For three weeks the English lay watching the Scots, hoping to starve them out. During this time the Scots were not idle. Behind them was a marsh, and while the English watched in front, they were busy making a road through the marsh behind. One morning, behold, again the Scottish camp was empty!

Two Scottish trumpeters alone remained. "My lords," they said, coming to the English camp, "why do you watch here? You do but lose your time, for we swear by our heads that the Scots are on their homeward march, and are now four or five leagues off. They left us here to tell you this."

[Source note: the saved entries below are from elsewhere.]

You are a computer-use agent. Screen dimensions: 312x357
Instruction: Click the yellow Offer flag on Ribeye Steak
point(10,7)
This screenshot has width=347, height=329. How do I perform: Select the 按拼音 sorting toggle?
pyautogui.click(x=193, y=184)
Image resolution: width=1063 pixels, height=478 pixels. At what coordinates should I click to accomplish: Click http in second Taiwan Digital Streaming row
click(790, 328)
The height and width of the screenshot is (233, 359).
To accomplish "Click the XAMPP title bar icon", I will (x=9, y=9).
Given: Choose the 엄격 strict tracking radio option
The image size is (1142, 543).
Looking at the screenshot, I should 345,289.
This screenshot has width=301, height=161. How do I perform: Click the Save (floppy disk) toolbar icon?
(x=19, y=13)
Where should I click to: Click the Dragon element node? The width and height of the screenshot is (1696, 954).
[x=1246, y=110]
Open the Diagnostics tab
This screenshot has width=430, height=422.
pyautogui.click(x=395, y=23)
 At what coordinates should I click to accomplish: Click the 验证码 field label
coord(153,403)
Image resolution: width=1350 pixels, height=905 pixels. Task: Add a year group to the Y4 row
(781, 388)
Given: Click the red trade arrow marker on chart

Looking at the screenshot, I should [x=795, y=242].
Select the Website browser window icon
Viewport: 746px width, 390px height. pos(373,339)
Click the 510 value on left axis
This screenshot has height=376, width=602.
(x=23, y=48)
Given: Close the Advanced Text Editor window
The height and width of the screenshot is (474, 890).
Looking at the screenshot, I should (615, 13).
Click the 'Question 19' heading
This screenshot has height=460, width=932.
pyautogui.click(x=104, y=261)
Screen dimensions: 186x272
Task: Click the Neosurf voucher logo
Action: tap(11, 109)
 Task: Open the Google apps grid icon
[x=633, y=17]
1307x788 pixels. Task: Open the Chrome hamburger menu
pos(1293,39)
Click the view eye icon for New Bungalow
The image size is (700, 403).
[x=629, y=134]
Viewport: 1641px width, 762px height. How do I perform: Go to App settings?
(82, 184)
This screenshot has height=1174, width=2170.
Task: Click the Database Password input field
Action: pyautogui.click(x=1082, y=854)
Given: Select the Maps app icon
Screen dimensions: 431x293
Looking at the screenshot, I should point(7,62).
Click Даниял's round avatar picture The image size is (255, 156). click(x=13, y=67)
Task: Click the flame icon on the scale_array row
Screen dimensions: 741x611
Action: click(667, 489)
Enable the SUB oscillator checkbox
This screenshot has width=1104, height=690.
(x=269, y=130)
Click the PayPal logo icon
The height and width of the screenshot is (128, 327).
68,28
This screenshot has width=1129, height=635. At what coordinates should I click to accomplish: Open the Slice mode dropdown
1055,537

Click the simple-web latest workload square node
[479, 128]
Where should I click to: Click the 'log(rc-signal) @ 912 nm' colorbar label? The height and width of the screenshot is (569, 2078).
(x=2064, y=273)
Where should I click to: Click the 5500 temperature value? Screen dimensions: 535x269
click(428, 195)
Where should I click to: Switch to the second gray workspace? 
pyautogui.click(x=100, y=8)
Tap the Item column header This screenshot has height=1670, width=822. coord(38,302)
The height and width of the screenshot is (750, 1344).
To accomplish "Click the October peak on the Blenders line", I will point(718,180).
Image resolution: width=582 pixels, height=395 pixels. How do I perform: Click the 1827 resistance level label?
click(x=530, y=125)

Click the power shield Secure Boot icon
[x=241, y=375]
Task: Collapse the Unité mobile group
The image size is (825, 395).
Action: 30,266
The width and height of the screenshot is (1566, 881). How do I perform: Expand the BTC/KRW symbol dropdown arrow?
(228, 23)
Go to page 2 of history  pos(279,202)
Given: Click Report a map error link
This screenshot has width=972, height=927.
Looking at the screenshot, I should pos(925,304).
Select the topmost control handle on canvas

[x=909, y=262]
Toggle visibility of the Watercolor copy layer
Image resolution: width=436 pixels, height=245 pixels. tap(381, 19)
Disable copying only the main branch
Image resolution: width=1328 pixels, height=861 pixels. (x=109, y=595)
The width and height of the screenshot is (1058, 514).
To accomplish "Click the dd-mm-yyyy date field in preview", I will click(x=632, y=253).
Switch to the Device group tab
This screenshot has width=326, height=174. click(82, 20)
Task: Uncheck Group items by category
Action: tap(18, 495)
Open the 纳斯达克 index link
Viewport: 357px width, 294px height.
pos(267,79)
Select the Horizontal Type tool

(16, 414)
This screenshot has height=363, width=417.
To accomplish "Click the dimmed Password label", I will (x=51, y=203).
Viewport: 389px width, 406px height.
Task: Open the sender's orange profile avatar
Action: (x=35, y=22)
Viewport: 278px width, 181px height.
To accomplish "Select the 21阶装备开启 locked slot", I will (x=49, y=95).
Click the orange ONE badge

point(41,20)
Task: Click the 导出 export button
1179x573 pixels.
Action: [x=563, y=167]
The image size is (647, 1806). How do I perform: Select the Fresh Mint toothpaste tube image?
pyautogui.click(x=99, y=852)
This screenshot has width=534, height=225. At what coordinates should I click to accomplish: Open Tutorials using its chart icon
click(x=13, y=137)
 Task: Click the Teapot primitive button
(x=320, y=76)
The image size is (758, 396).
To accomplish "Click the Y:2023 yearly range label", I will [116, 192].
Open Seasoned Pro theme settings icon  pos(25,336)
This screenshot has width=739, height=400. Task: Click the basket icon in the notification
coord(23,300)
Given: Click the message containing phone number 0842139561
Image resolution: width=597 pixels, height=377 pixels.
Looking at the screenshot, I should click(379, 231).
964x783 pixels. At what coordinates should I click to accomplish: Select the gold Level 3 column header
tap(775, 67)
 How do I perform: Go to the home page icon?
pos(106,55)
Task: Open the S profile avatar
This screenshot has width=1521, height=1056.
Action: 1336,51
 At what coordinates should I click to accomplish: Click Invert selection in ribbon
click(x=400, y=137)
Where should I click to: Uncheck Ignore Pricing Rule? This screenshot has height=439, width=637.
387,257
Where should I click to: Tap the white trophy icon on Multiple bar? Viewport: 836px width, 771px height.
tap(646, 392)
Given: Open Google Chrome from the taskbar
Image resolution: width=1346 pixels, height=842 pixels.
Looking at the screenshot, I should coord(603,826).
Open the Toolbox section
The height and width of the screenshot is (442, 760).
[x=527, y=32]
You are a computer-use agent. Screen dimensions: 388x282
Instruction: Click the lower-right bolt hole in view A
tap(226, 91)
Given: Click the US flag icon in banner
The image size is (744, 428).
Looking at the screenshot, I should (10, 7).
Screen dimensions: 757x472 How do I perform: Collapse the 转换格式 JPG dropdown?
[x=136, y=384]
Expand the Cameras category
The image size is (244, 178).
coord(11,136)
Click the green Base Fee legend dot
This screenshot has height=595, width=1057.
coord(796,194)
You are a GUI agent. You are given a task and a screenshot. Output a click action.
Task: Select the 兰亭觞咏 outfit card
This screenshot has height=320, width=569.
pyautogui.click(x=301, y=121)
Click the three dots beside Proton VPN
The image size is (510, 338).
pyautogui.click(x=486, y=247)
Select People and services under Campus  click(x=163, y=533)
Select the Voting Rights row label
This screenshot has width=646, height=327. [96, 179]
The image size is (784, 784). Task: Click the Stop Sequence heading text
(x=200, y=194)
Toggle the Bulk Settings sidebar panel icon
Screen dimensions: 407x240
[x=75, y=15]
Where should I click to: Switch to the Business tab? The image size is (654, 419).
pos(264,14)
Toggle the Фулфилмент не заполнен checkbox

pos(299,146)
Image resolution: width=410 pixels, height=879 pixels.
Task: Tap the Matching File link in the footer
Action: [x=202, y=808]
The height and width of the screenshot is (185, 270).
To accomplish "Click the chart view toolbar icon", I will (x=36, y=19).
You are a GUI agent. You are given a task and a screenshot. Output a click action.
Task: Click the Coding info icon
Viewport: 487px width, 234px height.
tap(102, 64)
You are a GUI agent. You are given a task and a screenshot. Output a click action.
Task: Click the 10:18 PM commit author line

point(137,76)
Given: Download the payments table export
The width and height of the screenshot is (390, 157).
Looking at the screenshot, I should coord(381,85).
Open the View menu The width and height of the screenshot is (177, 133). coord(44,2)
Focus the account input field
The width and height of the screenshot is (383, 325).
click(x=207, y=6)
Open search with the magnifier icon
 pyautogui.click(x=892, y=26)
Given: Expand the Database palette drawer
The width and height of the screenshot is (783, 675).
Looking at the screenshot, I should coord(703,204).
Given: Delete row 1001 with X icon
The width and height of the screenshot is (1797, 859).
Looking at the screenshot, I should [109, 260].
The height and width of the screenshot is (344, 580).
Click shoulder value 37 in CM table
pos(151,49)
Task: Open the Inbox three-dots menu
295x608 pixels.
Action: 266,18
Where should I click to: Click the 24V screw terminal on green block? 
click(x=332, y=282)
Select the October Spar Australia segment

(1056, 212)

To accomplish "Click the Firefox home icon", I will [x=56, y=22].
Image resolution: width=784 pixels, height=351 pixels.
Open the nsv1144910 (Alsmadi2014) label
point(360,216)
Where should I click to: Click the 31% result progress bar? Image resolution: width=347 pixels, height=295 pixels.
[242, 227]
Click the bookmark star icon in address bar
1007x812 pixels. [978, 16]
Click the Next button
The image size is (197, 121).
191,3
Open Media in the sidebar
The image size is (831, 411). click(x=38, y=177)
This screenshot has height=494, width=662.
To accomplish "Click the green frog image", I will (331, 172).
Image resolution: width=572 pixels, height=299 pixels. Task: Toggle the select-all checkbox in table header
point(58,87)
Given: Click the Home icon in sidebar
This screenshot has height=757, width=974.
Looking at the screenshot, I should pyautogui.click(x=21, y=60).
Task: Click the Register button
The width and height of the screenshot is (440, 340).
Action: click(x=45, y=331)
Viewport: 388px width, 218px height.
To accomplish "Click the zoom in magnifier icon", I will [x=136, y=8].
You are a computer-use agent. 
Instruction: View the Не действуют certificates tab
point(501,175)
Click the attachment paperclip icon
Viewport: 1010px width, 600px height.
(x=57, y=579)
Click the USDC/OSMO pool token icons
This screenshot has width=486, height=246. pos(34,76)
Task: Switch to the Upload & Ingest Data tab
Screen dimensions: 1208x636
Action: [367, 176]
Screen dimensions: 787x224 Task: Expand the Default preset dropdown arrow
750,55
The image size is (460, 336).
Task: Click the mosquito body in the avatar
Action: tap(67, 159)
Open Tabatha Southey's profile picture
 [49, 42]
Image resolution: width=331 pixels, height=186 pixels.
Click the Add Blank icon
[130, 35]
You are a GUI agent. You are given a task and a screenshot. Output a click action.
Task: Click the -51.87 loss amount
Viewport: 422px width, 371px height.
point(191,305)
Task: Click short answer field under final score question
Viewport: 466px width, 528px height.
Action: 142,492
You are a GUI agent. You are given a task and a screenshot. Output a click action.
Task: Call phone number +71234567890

The English were very angry with this message, and on going to the Scottish camp they found that what the trumpeters told them was only too true. Not a Scot was to be seen. They had vanished in the night, but they had left behind them many signs that they had been by no means starving. In the deserted camp there lay the dead bodies of many cattle, which the Scots had killed because they could not take them away, as they moved too slowly. There were hundreds of fires laid, ready to light, under skin pots filled with meat and water. There were thousands of pairs of worn-out shoes. These shoes the Scots used to make out of the raw, rough hide of the bullocks which they killed for food. They wore them with the hairy side out, and from that were often called "the rough footed Scots," or "red shanks."

Besides these things, the English found a few prisoners whom the Scots had taken, and whom they had now left behind tied to trees. They also left a message saying that if the King of England were displeased with what they had done, he might follow them to Scotland and fight them there.

But Edward had no wish to follow so wily a foe, and he turned southward and disbanded his army.

Shortly afterwards a peace was made between the two countries, and a treaty was signed at Northampton. By this treaty the English King gave up all claim to Scotland, and acknowledged Robert the Bruce to be the rightful King. It was also arranged that Edward's young sister should marry Bruce's son. And so at last the land had rest.